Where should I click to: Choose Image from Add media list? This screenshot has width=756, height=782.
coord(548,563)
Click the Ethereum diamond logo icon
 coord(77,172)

--

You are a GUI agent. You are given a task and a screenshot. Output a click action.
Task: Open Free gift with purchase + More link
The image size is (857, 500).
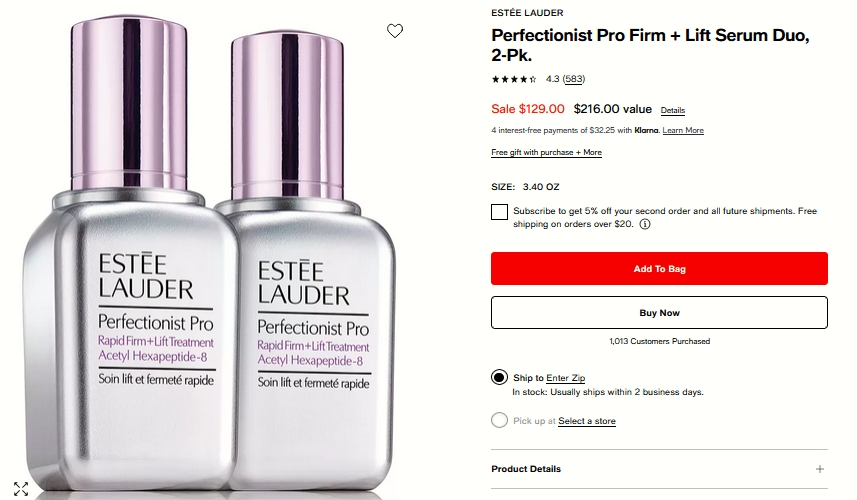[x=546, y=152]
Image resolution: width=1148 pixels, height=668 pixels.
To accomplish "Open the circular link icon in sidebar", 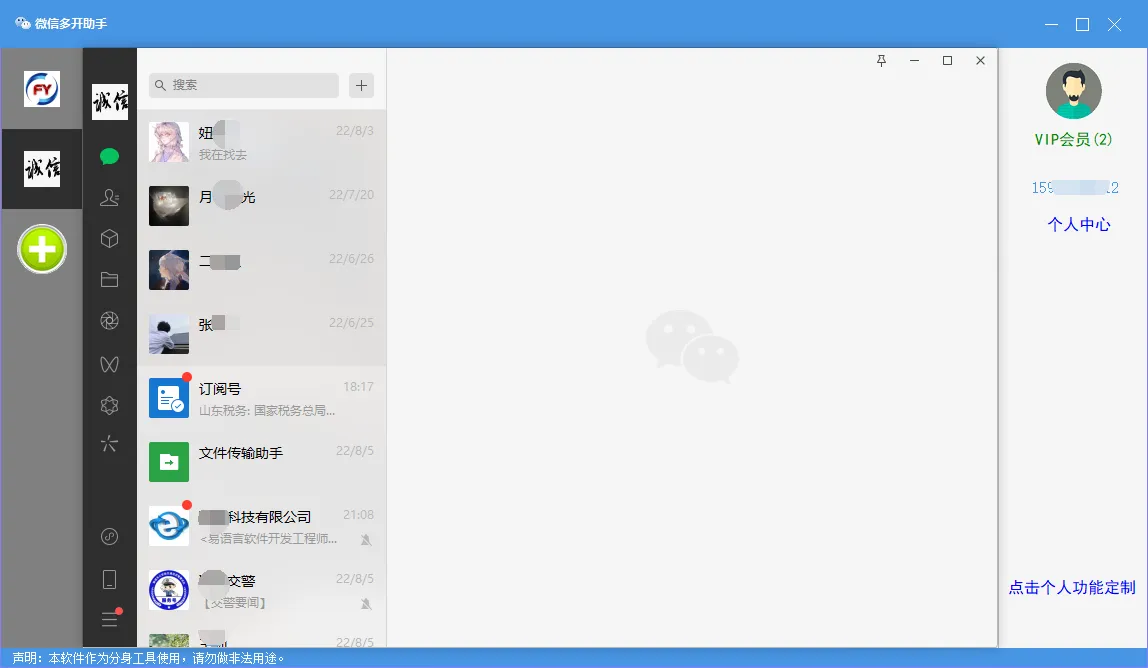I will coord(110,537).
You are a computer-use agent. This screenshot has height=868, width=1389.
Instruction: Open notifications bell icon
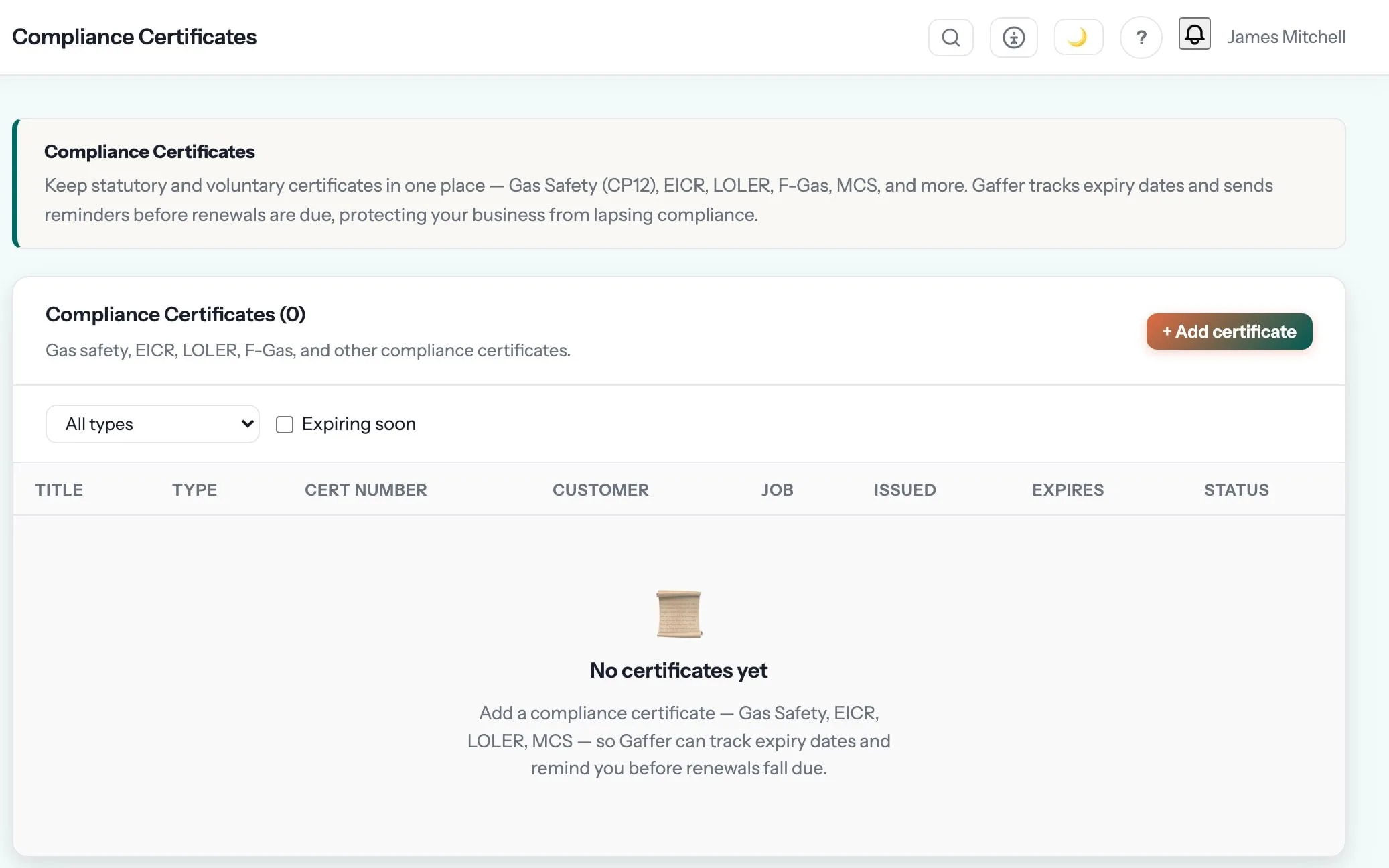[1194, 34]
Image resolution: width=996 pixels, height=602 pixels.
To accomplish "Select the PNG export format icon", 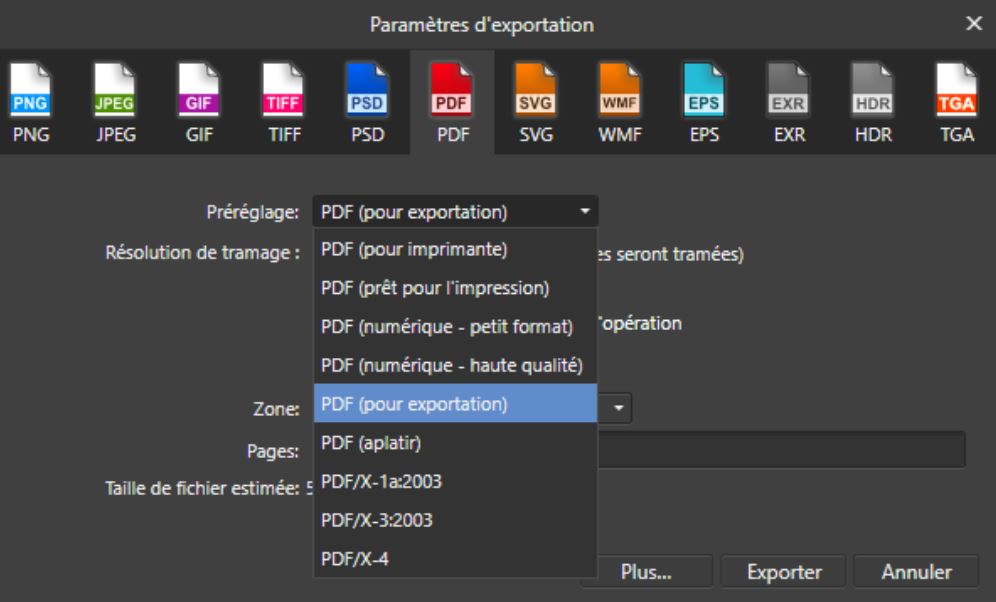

---

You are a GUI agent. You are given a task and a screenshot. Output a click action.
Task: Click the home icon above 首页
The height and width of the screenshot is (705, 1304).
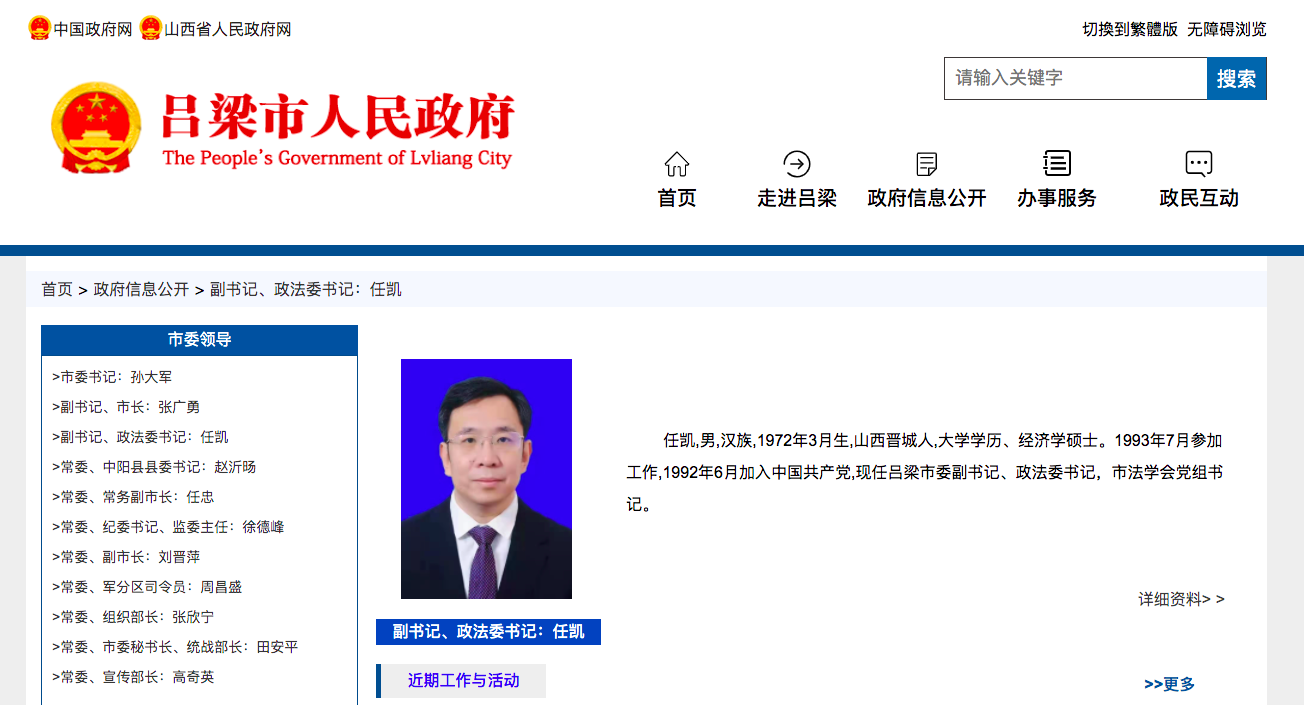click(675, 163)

INSTRUCTIONS TO FOLLOW
Go back to the lines above and output, exactly as they stand, the ones from the line containing "You are a computer-use" to the line containing "the PNG export". Leave all pictures behind.

SOLUTION FOR THIS EXERCISE
You are a computer-use agent. This screenshot has height=868, width=1389.
Instruction: Open notifications bell icon
[1194, 34]
Image resolution: width=996 pixels, height=602 pixels.
To accomplish "Select the PNG export format icon", 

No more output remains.